Stored data:
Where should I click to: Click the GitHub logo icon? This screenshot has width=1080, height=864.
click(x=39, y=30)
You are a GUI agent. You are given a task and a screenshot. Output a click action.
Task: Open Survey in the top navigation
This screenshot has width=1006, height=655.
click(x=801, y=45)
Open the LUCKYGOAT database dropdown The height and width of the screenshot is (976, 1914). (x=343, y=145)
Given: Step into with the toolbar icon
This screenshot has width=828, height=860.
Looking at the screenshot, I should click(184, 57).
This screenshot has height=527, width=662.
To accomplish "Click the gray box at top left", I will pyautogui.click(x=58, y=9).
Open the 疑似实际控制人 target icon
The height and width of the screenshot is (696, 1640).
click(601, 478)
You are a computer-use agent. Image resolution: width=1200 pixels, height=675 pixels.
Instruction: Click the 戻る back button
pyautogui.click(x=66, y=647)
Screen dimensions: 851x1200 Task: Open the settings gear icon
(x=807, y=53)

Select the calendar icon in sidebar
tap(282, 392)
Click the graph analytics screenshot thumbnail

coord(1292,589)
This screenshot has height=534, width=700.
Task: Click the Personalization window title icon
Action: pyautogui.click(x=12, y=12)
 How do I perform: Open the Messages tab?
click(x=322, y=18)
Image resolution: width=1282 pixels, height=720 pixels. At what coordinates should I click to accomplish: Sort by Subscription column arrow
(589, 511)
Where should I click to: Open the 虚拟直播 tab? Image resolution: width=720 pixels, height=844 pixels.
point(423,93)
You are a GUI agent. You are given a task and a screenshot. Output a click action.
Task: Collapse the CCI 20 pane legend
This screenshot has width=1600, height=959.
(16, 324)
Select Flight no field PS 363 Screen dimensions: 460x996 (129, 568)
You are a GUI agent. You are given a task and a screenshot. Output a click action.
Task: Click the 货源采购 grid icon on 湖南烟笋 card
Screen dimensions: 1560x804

== WORK TO BE COMPLETED ==
Please output every record exactly as it appears.

== SOLUTION TO THIS PROBLEM ==
Where should I click to: Click the GitHub logo icon? This screenshot has width=1080, height=864.
click(x=39, y=30)
You are a GUI agent. You are given a task and a screenshot. Output a click action.
Task: Open Survey in the top navigation
This screenshot has width=1006, height=655.
click(x=801, y=45)
Open the LUCKYGOAT database dropdown The height and width of the screenshot is (976, 1914). (x=343, y=145)
Given: Step into with the toolbar icon
This screenshot has width=828, height=860.
Looking at the screenshot, I should click(184, 57).
This screenshot has height=527, width=662.
To accomplish "Click the gray box at top left", I will pyautogui.click(x=58, y=9).
Open the 疑似实际控制人 target icon
The height and width of the screenshot is (696, 1640).
click(601, 478)
You are a computer-use agent. Image resolution: width=1200 pixels, height=675 pixels.
Instruction: Click the 戻る back button
pyautogui.click(x=66, y=647)
Screen dimensions: 851x1200 Task: Open the settings gear icon
(x=807, y=53)

Select the calendar icon in sidebar
tap(282, 392)
Click the graph analytics screenshot thumbnail

coord(1292,589)
This screenshot has height=534, width=700.
Task: Click the Personalization window title icon
Action: pyautogui.click(x=12, y=12)
 How do I perform: Open the Messages tab?
click(x=322, y=18)
Image resolution: width=1282 pixels, height=720 pixels. At what coordinates should I click to accomplish: Sort by Subscription column arrow
(589, 511)
Where should I click to: Open the 虚拟直播 tab? Image resolution: width=720 pixels, height=844 pixels.
point(423,93)
You are a GUI agent. You are given a task and a screenshot. Output a click action.
Task: Collapse the CCI 20 pane legend
This screenshot has width=1600, height=959.
(16, 324)
Select Flight no field PS 363 Screen dimensions: 460x996 (129, 568)
You are a GUI agent. You are given a task and a screenshot. Output a click action.
Task: Click the 货源采购 grid icon on 湖南烟笋 card
Screen dimensions: 1560x804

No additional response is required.